Submitted to: American Journal of Physiology
Publication Type: Peer Reviewed Journal
Publication Acceptance Date: 7/23/2003
Publication Date: 10/1/2003
Citation: Elsasser, T.H. 2003. Insulin-like growth factor-I: A traffic control device on the road to tissue recovery. American Journal of Physiology. 285:R722-R723.

Interpretive Summary: For years following its identification as the peptide that modulates the anabolic activities of growth hormone, insulin-like growth factor-1 (IGF-1) has largely been thought of in a nutrition and growth regulator. We now see that the role of IGF-1 in the body is significantly more sophisticated than originally thought, in particular as regards its interaction with the immune system through a systematized influence of several signal transduction pathways that accelerate or retard tissue growth as the scenario dictates. The feature discussed herein is that through the use of a technique called gene transfer, a specific delivery of the IGF-1 gene can be delivered to a tissue region and only that region will be affected by the subsequent manufacture and production of IGF-1 protein. To accomplish this, the active part of the IGF-1 gene is biochemically placed inside another set of genes that will allow the IGF-1 gene to be activated inside the body. The gene set is mixed into a fatty matrix and injected by needle into a specific site. In this manner, the actions of IGF-1 are present only locally and do not interfere with other body functions. Therefore wound healing can be hastened locally improving the health of the patient.

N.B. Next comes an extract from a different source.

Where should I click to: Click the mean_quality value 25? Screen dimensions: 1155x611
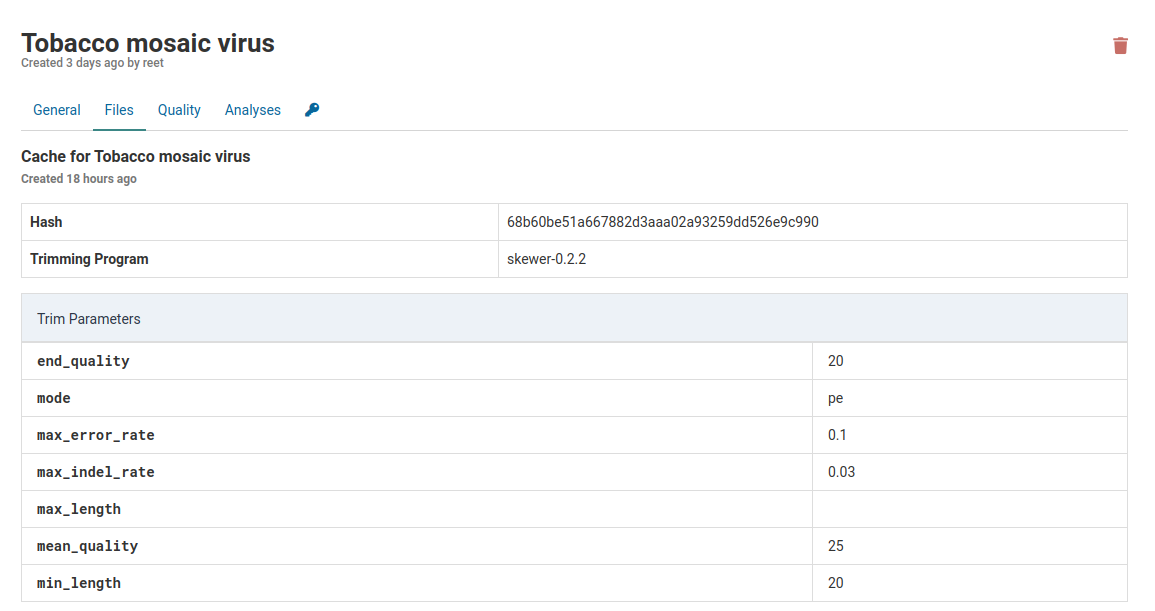[836, 546]
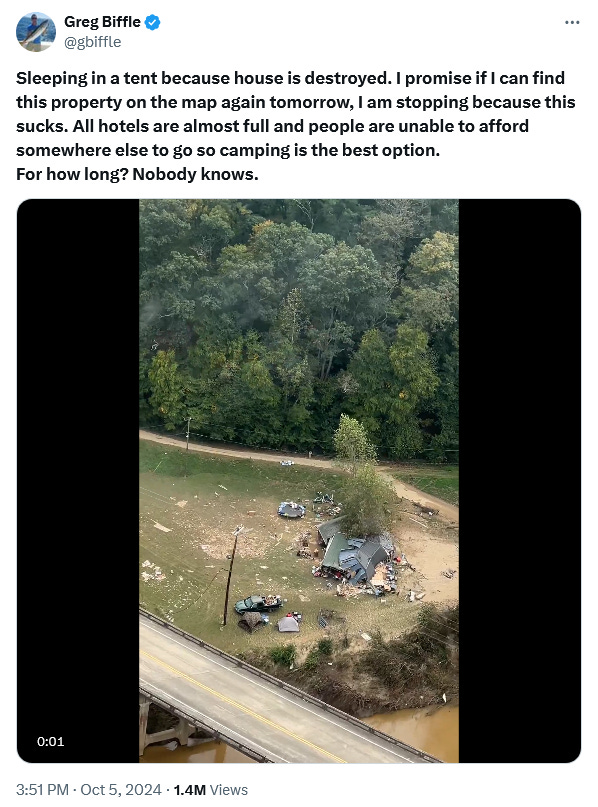
Task: Click the Greg Biffle display name
Action: tap(102, 22)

Technical Abstract: This review article serves to create a logic path originating with generalizations regarding insulin-like growth factor-1 (IGF-1) as a system wide growth factor affecting protein and energy use on a whole body basis and ending with specific novel roles for IGF-1 as a multifunctional regulator of apoptosis and tissue repair. The review serves as an invited 'Editorial Focus' for the American Journal of Physiology highlighting a series of papers written by Jeschke et al., that describe the utility of site-directed, liposome-mediated IGF-1 gene transfer as a therapeutic advance to speed tissue healing and wound repair in animals. In the process of reviewing relevant literature, this paper demonstrates how the biochemical attributes of IGF-1 can be temporally up- and down-regulated in controlling the proinflammatory mediator nuclear factor kappa-B (NF-'B).